Project

Heat Seeker

Reduce system complexity and related balance-of-plant costs by avoiding conventional thermal balancing of SOE stacks.

Project info

InnoBooster project ‘Styringsmetode til Højtemperaturelektrolyseanlæg – Heatseeker‘
Mar 2019 – Mar 2020
485,000 DKK
Innovation Fund Denmark: case no. 8062-01638B

In the project a model is developed and used to simulate temperature and thermomechanical stress in SOEC stacks operated with the patented AC:DC operation technology (developed in the AC:DC and DynEl projects). The model was used to find optimal operation conditions for AC:DC operation for SOEC stacks. The model was used to obtain a detailed understanding of the AC:DC method and find optimal operation conditions for the operation method. Further, the method is used to demonstrate that conventional thermal balancing of SOEC stacks can be avoided, i.e., that a large air-flow can be avoided to control the stack temperature. This reduce system complexity and related cost of balance-of-plant components.

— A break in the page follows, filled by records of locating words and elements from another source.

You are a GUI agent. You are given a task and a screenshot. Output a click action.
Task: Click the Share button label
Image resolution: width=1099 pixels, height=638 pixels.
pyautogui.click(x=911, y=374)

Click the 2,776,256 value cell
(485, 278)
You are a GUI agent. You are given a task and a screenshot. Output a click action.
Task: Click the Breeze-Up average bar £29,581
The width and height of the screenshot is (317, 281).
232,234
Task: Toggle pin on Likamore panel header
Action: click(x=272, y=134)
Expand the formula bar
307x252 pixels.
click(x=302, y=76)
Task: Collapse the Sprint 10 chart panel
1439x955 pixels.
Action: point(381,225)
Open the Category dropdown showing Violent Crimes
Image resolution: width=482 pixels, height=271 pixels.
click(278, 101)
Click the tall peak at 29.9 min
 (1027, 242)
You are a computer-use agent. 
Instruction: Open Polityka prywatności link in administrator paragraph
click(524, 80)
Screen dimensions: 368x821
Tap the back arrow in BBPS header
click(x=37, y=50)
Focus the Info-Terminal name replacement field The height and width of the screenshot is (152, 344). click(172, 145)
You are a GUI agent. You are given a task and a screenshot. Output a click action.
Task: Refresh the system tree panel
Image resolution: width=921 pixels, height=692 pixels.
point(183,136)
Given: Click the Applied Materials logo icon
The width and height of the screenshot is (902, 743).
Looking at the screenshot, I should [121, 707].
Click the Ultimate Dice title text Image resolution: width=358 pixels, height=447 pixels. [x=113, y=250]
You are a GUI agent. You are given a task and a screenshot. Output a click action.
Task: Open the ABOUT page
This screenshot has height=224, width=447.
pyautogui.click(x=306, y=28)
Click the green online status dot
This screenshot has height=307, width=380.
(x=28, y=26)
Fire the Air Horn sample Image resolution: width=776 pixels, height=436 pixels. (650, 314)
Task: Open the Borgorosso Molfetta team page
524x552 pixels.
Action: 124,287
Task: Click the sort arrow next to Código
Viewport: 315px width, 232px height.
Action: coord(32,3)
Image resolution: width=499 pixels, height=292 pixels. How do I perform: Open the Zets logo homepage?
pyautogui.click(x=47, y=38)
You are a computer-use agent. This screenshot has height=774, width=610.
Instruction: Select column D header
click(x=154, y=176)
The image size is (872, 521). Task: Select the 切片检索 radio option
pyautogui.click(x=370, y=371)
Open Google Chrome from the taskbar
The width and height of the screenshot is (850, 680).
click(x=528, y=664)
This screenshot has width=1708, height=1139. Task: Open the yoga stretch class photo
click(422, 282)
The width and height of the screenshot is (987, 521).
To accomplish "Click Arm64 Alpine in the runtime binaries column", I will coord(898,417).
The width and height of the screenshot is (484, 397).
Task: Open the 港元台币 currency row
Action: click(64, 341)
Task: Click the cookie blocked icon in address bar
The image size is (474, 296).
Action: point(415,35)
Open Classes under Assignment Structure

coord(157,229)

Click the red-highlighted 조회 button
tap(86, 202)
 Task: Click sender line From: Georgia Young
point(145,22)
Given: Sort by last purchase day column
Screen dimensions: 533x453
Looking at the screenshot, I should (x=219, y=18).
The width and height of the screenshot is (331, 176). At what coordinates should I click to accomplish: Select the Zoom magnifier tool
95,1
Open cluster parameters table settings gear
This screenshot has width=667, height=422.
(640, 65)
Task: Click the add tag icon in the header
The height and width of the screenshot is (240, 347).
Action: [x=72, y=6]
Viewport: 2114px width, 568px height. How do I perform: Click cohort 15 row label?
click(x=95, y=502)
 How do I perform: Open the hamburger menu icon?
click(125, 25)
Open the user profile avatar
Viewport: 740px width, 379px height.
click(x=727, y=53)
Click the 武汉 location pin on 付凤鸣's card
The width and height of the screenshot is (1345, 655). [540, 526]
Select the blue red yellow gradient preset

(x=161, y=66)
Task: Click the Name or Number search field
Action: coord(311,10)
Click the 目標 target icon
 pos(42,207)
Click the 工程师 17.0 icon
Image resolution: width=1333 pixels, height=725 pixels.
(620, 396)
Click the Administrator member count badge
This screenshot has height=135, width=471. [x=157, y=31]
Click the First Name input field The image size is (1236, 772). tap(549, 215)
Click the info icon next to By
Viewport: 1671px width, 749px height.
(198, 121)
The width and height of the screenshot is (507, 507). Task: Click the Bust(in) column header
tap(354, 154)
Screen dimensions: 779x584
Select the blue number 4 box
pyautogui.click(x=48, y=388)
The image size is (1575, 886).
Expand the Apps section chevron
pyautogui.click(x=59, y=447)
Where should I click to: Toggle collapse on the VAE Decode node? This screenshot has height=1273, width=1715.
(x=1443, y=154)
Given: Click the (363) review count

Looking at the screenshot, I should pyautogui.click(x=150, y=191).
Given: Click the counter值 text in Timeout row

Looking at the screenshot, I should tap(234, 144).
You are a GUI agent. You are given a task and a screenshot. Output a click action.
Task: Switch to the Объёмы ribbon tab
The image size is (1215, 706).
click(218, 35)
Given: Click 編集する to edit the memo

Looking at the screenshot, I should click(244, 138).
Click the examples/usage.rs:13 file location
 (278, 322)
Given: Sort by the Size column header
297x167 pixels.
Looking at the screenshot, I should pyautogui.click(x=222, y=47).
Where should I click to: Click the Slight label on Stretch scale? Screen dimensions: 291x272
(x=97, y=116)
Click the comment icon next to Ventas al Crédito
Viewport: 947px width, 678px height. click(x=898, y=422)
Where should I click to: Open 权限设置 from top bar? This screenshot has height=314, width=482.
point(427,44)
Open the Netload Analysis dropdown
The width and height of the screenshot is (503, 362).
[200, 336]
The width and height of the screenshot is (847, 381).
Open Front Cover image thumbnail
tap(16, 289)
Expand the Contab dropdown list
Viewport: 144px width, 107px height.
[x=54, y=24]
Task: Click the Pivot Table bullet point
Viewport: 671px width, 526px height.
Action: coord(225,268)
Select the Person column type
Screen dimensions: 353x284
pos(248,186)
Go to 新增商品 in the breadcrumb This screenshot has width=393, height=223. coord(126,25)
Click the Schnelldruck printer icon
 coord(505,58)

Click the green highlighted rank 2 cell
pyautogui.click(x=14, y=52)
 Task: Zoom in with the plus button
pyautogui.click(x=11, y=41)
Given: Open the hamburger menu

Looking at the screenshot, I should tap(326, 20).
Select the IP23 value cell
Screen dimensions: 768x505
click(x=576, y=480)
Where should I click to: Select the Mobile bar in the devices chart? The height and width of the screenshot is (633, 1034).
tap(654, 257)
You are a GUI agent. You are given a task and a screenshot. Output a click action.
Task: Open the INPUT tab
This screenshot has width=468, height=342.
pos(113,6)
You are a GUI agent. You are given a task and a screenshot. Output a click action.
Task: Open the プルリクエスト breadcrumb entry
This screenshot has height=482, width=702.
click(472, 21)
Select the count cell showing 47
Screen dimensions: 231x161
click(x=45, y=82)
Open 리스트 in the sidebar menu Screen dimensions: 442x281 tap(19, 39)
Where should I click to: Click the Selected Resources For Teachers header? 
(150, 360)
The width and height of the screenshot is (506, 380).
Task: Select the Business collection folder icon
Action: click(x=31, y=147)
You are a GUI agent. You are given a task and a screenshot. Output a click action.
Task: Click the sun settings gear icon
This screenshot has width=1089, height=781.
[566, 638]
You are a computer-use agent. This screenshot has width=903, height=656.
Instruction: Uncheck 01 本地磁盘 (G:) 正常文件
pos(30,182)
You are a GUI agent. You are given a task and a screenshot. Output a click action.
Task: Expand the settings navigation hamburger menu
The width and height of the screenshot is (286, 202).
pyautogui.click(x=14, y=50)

Further, sulphur adsorption/desorption during AC:DC operation was modeled, and test results from single cell and a 1 kW test was analysed. The model was used to describe optimal frequency, shape and amplitude for the AC:DC operation method for maximized SOEC lifetime, reduction of thermomechanical stress, and sulphur tolerance.

Modelling of a 30-cell SOFCMAN stack with conventional and electrothermally balanced operation. a Impedance measured on an SOFCMAN 302 stack. Frequency in Hz is shown for the red data points. b Simulation of the current using AC:DC operation. c ENernst, temperature and current for conventional operation. The average current density is -0.13 A/cm2 d ENernst, Temperature and current for AC:DC operation. The average current density is -0.16 A/cm2. Note the difference in the slope of temperature and current density in c and d.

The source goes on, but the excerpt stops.